Virginie Dufour was unequivocal: she never reimbursed a donor to her political campaign. “Ever.”
The Sainte-Rose councillor and executive committee member was reacting to a media report that she had allegedly reimbursed a donor, an illegal practice under Quebec election law.
When the story broke, Dufour withdrew from her role and the Mouvement lavallois caucus after making her case to Mayor Marc Demers, and flatly denied being involved in a prête-nom or straw-man financing scheme, a practice that plagued Laval politics and many other municipalities for years as highlighted by the Charbonneau Commission.
“I want to be clear: I categorically deny the facts alleged against me,” said Dufour.
The story centres on the secret recording of an alleged exchange between Dufour’s former campaign organizer and his partner, in which he apparently explains that his $100 and $200 donations to the candidate had been reimbursed in cash by Dufour. Questioned by the Journal de Montréal, Normand Cusson denied the charge, saying that he lied to his partner to assuage her concerns that he was supporting Dufour financially.
Municipal political donations are capped at $100 per elector in money goods or services per calendar year, with an additional $100 during an election year.
In a video posted to Facebook, Dufour, a politician who has been lauded for her abilities, acumen and leadership by friends and foes alike, said “I was floored by this story.
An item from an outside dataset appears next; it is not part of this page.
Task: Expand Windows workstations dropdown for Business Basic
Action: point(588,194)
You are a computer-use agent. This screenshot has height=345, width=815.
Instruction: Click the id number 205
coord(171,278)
I never reimbursed anyone; I never participated in any such schemes. It goes against all my principles and everything I’ve fought so hard for. I won’t allow my reputation to be tarnished by a couple’s chicanerie, or some revenge story.”
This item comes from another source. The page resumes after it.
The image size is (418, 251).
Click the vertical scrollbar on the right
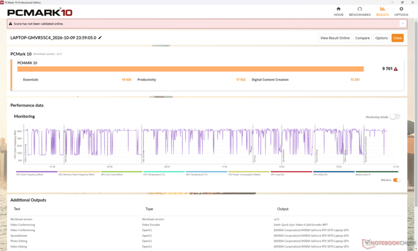click(416, 113)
In prête-nom schemes, contributors donate to a candidate or party and then are reimbursed the amount donated to channel more cash into a campaign than is permitted by law. Apart from the stain on a candidate’s or party’s reputation at a crucial time, violators face serious sanctions: fines from $5,000 up to $20,000, loss of rights to vote or stand or election; and to enter into a public contract, for both the donor and those reimbursing them.
All donors must sign a declaration that their contribution is made from their own assets, voluntarily, without compensation or for a consideration, and that it was not and will not be reimbursed in any way.
“The allegations against Virginie Dufour are serious and, if true, unacceptable,” said Laval Mayor Marc Demers. “Ms. Dufour reiterated to me her commitment to the values of integrity and ethics that are essential to our administration.”
“This practice constitutes illegal financing” said Laval Official Opposition leader Michel Trottier. “Obviously, we wish to shed light on these serious allegations. Unfortunately, Laval’s democracy has suffered from political scandals too often. It’s about time this stops.”
Dufour said she has asked Quebec’s Director General of Elections (DGEQ) and Laval’s Office of Integrity and Ethics (BIELT) police unit to investigate the allegations. “I have a strong work ethic and I have absolutely nothing to hide. That is why I myself have taken the lead in calling for an investigation by the relevant authorities. Of course I offer them my full cooperation.”
It’s not the first time surreptitious audio recordings played a role in Laval’s current political scene. In 2018, an audio file circulated on the internet featuring the late Marc-Aurèle Fortin councillor Gilbert Dumas ostensibly speaking with someone named “Archie” in a halting, seemingly unnatural manner.
The widely disseminated clip consists almost exclusively of Dumas speaking in a restaurant, condemning some of own his colleagues and advising his opponent on how to deal with the ruling administration. Dumas never responded to requests for comment, but a city hall political staffer insisted the recording was fake and its use illegal, suggesting someone employed audio equipment to record, mix and alter the dialogue.